I thought I would enjoy the movie as a guilty pleasure, but alas, I did not. I was troubled by the Hardy family being portrayed as so prim, proper, and, well, healthy. It was a family where there was never anxiety, depression, mania, substance abuse, addiction, anger, insomnia, restless leg syndrome, or any of the other physiological and psychological disorders with which most real families must contend. There were no immigrants (particularly of the illegal kind), no people of color, no outwardly gay people, and the head of the household was always a man. In these movies, the wives stayed at home keeping the household running. There was no reliance on Betty Crocker or McDonald’s to keep the family fed, although the use of a person of color to keep thing in order was permissible. The mother’s role apparently was to fret about family matters; they even seem to have been allowed to define problems, but certainly not to solve them. No, that was the province of the father, who in this case was Judge Hardy. It was the Judge who saved Andy from wasting his life because of him being jilted. The Hardy movies were the precursors to the 1950s television shows such as “Father Knows Best”, “Leave it to Beaver”, etc.

So rather than enjoying this Andy Hardy movie, I began to think how this view of the American family has become permanently seared into the minds of many Americans. In fact, it seems to me that those who advocate a social agenda based on “Family Values” have had this model too ingrained into them. To them, society will only be saved through the traditional Hardy family and its accoutrements (father, mother, children, a house, a car, a pet, a church, a college, a small town, etc.).

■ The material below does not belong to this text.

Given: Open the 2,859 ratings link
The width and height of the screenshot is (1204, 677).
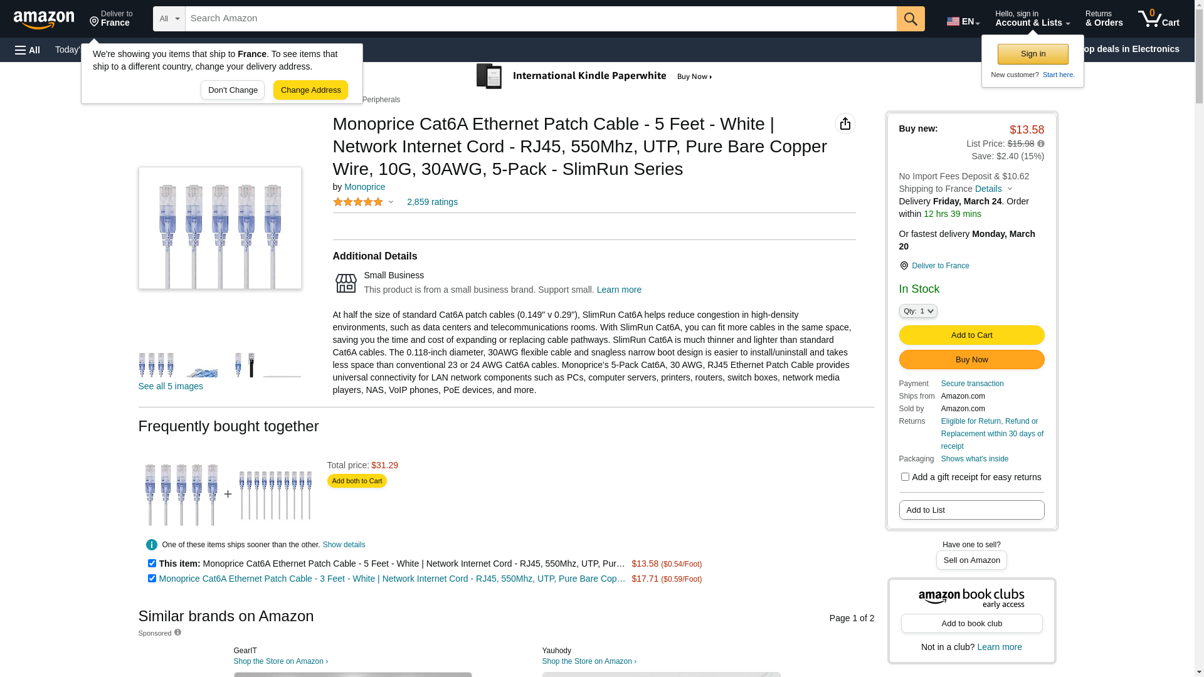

I must admit that I too, from time to time, have fallen into the trap of believing that these characteristics are the sine qua non of a successful family. But real families must contend with, for example, mental disorders, single parenthood, poverty, disability, bankruptcy, joblessness, addictions, job stress, religiosity, violence, guns (and their aftermath) , poor health, and the lack of health insurance. So, is the Hardy family a model of anything other than a screenwriter’s imaginings? Probably not. It’s a fantasy and fantasies are fine as long as they are not used to define social policy or be used as a gold standard against which today’s families might be judged. I think its time to let go of the Andy Hardy (and Anderson, and Cleaver) model of the family in order to continue to try to find solutions for all of the issues that real families face. Some (incorrectly) say that this is a kind of socialism. I say it’s our responsibility as a society to care for each other and to recognize that we are all in this together. “Family values” is about as an real approach to life as are the Andy Hardy movies.